* **Material for this task**

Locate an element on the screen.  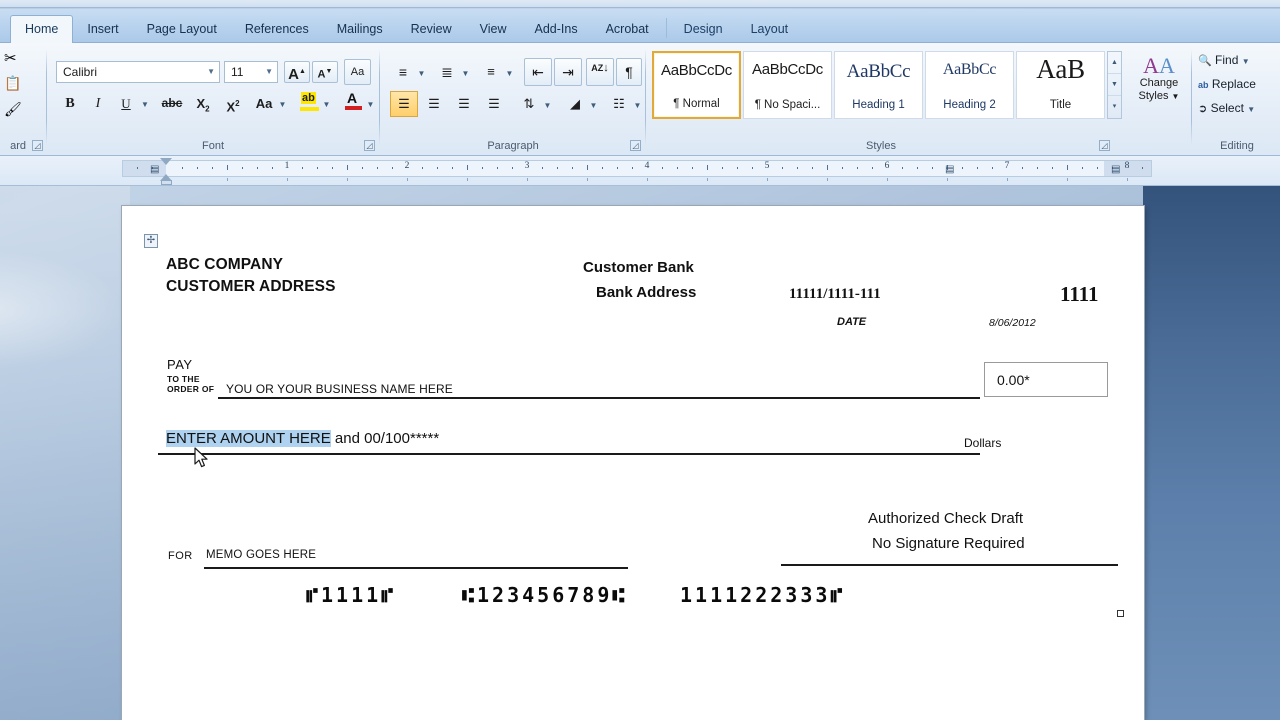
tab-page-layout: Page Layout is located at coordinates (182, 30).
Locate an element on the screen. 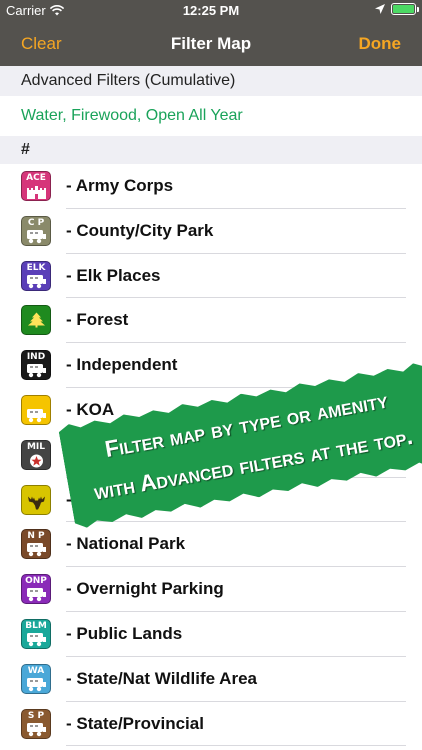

...

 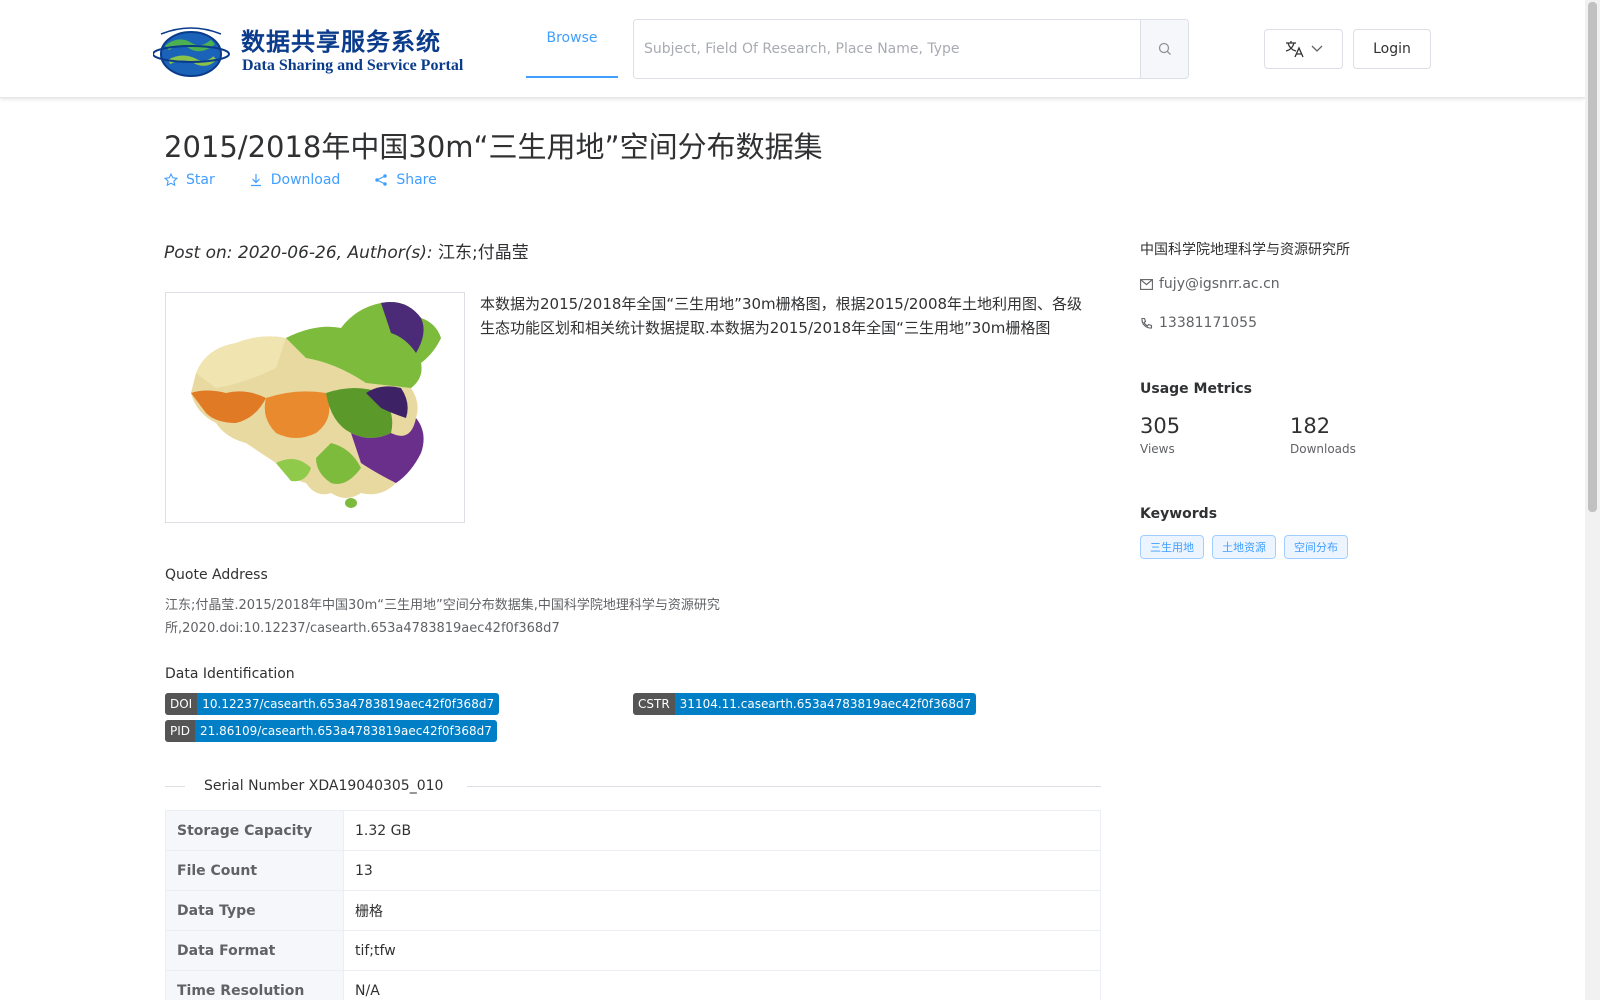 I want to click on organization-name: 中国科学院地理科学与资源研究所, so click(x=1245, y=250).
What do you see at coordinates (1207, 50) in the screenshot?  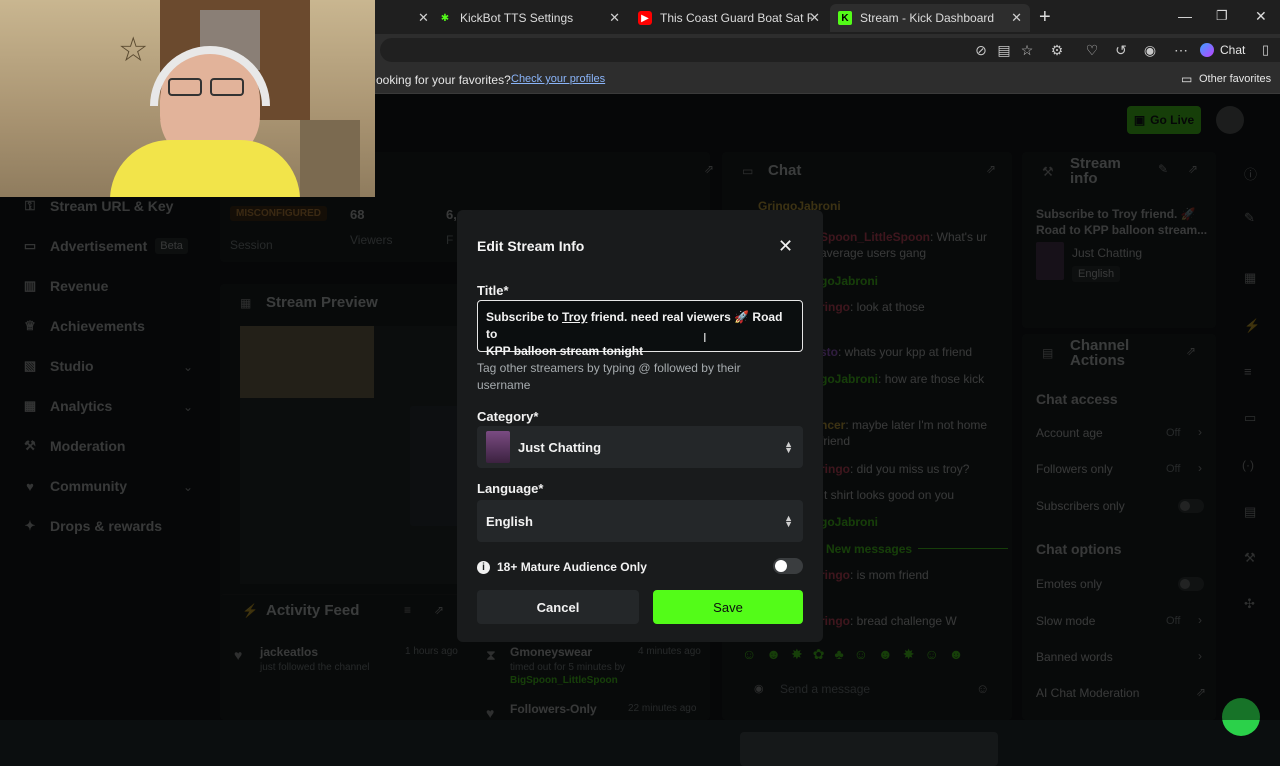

* **Your goal**
Give the lines starting at the one that contains "I want to click" and ending at the one that contains "What do you" as a JSON list of strings, one string per line, with blank lines skipped. Leave the pictures out of your answer.

* **Answer to the exercise**
[
  "  I want to click on organization-name: 中国科学院地理科学与资源研究所, so click(x=1245, y=250).",
  "What do you see at coordinates (1207, 50) in the screenshot?  "
]